Monday, January 9, 2017
10 a.m.

Goergen Hall, Room 101

Onur HostenAbstract

In the last decades, advances in the level of precision in controlling atomic and optical systems opened up the low-energy precision frontier to fundamental physics tests in addition to yielding new applied sensing technologies. In this talk I will focus on our experiments with cold atoms highlighting some of the most recent developments in the prospect of using quantum entanglement to further improve the precision of atomic and optical sensors. 

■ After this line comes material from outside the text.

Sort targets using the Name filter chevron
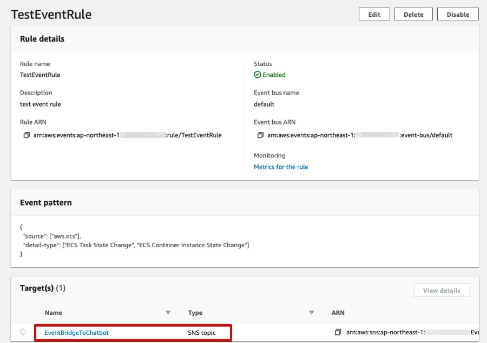The width and height of the screenshot is (487, 343). coord(168,313)
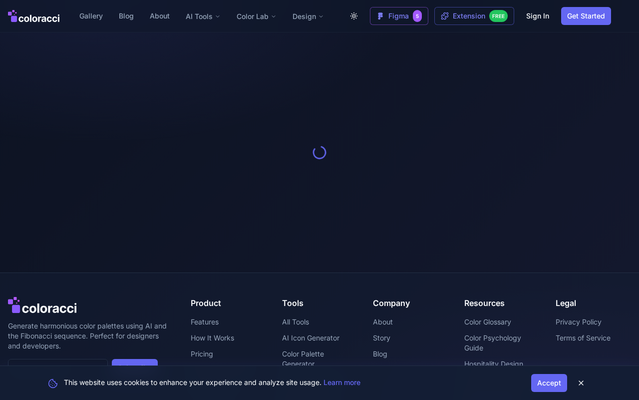Expand the Color Lab dropdown
639x400 pixels.
[256, 17]
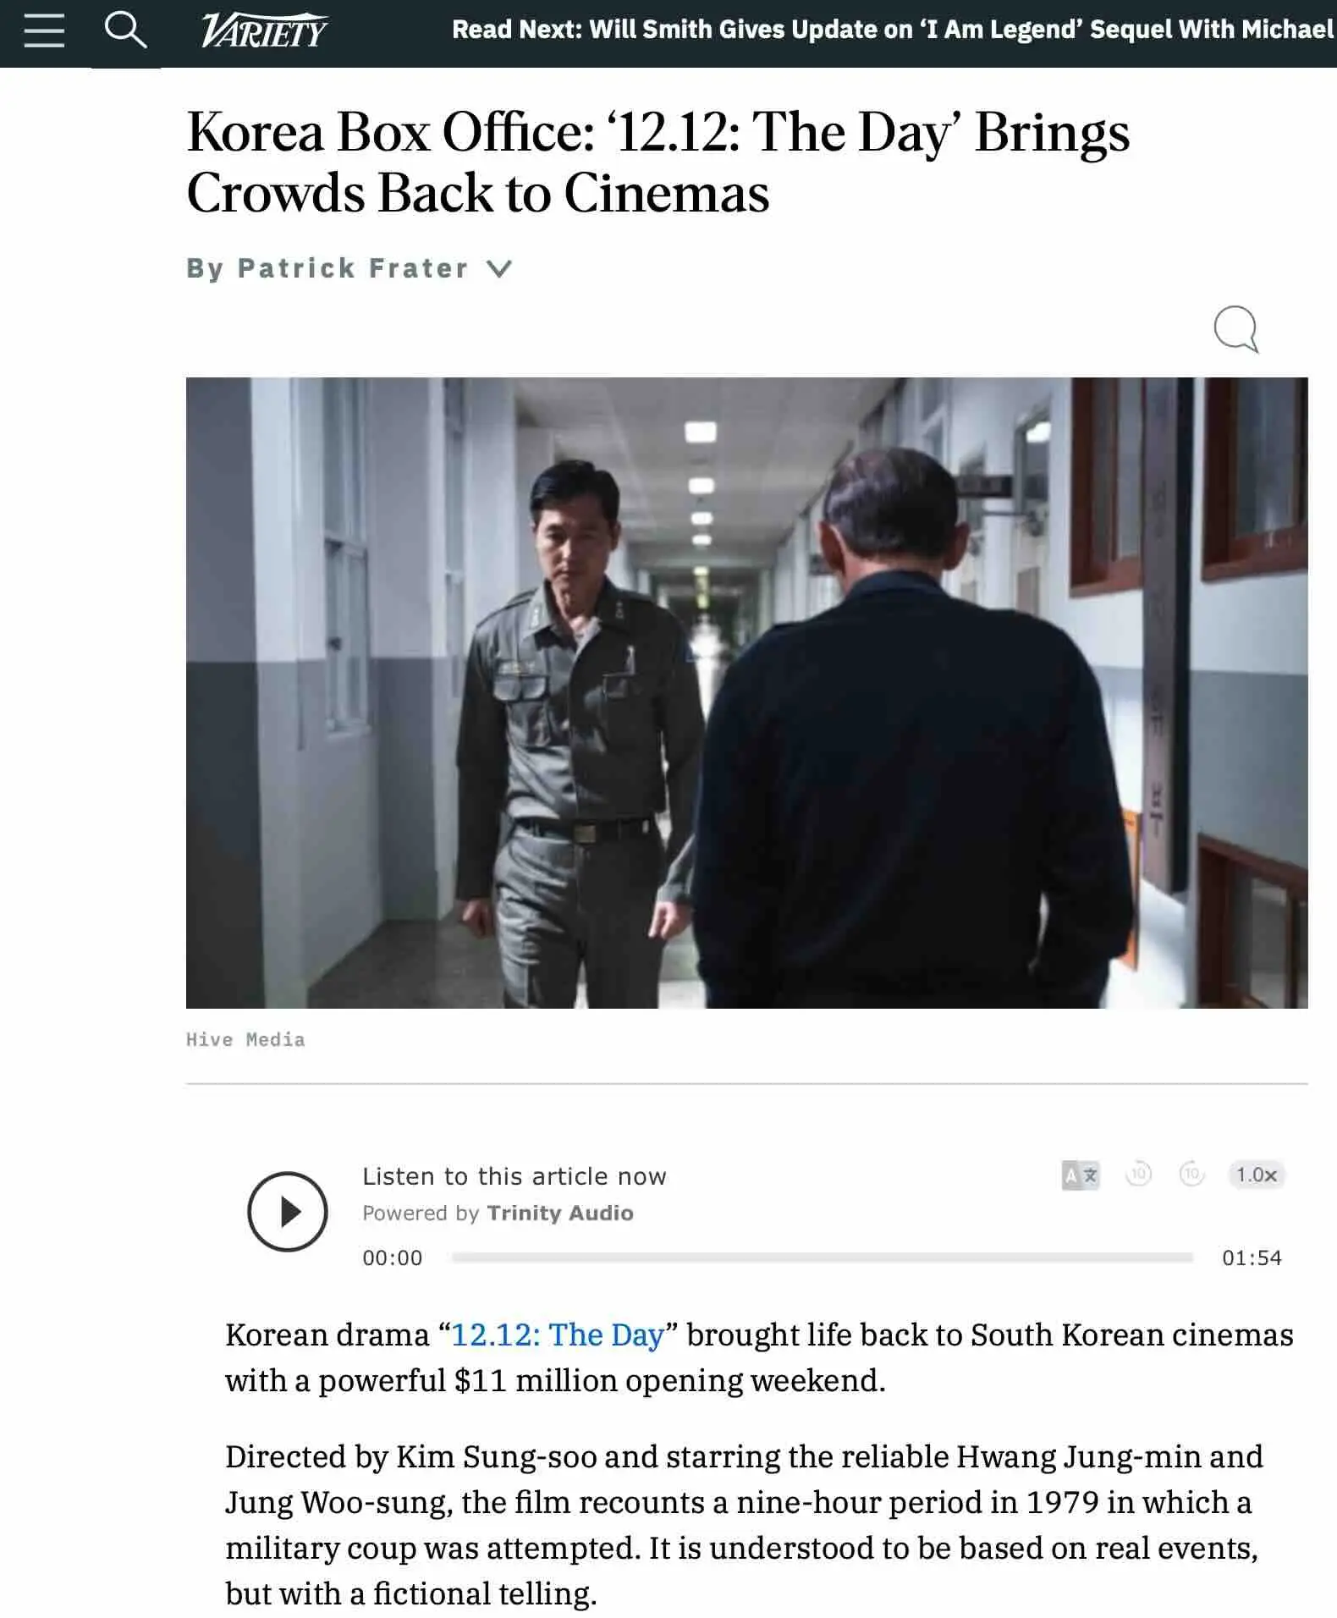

I will describe the generation of 20dB spin-squeezed states of half a million 87Rb atoms inside of an optical cavity. From a practical point of view, the generated states enable up to a 100-fold reduction in required averaging times or atom numbers to achieve a given precision. I will explain the implementation of an atomic clock operating 10 dB beyond the standard quantum limit as well as the investigations of entanglement and Bell correlations in this system. I will then describe the demonstration of a new concept we call quantum phase magnification which utilizes optical cavity-aided interactions between atoms to magnify signals to-be-measured. This technique eliminates the need for low noise detection to achieve phase sensitivities beyond the standard quantum limit. I will conclude with future visions.


Onur received his Ph.D in Physics from the University of Illinois at Urbana Champaign in the field of experimental quantum optics under the supervision of Paul Kwiat. For his thesis work, he demonstrated the Spin Hall effect of Light for the first time, while establishing the first practical application of quantum weak measurement techniques which were used to amplify the demonstrated effect. He was a thesis prize finalist for the AMO Physics division of the American Physical Society in 2011. He did his postdoctoral work with Mark Kasevich in the Physics department at Stanford University, focusing on cavity quantum electrodynamics with large atomic ensembles for precision measurement applications. He developed techniques to utilize atom-light interactions for manipulating the collective states of cold atomic systems. Using quantum entanglement as a resource, he demonstrated unprecedented levels of sensitivity enhancements to atom-interferometric sensors. He has been a research associate at Stanford university since 2015.

Location:Goergen 101

Refreshments will be served.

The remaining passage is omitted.